Indéniablement, elle veut faire un exemple. Le ministre avait promis que, pour ces évaluations CM2, les maîtres de ces classes se verraient attribuer une prime de 400 euros. En principe, pour n’avoir pas fait ce que le ministre reconnaît lui-même comme un travail supplémentaire rémunéré par une
prime, vous devriez être privés de cette rémunération supplémentaire.

Pourtant, non ! Alors que, cette semaine-là, vous avez travaillé normalement, comme tous vos collègues, durant les 27 heures de votre service au sein de l’école (en fait bien davantage…), on vous inflige une double peine suppression de la prime et retrait de quatre journées de salaire pour « service non fait », au lieu de quatre heures si on se fie à l’estimation des auteurs des épreuves.

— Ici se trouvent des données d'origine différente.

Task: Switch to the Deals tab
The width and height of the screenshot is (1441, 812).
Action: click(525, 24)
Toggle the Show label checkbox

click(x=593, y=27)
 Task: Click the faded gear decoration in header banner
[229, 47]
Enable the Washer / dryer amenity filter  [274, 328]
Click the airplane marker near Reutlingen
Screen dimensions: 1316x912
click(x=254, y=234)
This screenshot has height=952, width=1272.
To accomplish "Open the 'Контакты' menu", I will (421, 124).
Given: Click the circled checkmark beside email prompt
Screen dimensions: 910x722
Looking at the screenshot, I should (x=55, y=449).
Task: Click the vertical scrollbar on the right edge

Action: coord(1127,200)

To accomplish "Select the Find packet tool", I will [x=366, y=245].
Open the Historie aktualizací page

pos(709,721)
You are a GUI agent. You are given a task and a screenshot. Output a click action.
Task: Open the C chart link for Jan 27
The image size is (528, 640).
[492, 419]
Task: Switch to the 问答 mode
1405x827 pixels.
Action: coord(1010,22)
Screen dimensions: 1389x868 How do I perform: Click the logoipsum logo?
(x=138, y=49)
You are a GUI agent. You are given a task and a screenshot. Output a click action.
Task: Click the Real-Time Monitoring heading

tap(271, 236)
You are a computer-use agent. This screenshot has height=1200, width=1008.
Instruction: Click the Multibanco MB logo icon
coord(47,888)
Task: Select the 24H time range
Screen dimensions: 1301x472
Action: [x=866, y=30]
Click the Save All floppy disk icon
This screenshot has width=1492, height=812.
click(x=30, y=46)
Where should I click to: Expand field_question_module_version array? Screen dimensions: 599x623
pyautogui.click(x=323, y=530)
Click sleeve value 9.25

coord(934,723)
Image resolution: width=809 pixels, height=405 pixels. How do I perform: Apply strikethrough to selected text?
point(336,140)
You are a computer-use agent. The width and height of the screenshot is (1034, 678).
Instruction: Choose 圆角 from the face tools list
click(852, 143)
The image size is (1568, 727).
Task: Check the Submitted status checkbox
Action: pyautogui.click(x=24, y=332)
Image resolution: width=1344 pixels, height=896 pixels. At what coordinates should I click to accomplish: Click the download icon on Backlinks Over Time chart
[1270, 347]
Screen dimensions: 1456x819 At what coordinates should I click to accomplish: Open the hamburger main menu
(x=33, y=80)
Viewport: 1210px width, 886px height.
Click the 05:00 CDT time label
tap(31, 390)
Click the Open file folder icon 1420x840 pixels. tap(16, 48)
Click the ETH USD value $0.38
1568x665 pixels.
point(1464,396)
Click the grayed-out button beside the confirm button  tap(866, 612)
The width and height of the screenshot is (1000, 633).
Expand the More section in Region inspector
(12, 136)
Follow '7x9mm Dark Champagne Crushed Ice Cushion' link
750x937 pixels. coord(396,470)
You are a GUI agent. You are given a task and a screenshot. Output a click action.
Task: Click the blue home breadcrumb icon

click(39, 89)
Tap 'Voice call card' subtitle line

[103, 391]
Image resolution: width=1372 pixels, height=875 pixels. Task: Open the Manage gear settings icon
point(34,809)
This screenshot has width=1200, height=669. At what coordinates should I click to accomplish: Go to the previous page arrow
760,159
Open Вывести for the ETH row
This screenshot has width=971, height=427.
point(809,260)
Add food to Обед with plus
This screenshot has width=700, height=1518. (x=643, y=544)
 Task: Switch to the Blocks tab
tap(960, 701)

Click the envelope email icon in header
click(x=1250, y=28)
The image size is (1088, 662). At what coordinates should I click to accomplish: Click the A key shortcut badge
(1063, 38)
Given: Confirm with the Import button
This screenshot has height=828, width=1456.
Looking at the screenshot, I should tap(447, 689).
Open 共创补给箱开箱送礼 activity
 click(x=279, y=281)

Ce faisant, l’administration actuelle parviendra peut-être à contenir d’autres actions comme la vôtre. Mais ce qui est obtenu par la peur et la menace est précaire… L’administration doit prendre conscience qu’elle installe le ressentiment dans le coeur des maîtres et qu’elle est en train de briser les
liens de confiance qui, seuls, garantissent la sincérité de leur engagement. Elle ne devra pas s’étonnerdemain, si elle ne dispose sur eux que d’un simulacre de contrôle et ne parvient plus à discerner le réel de son imitation.

Si je peux participer utilement à votre défense, soyez assurés que je m’y emploierai.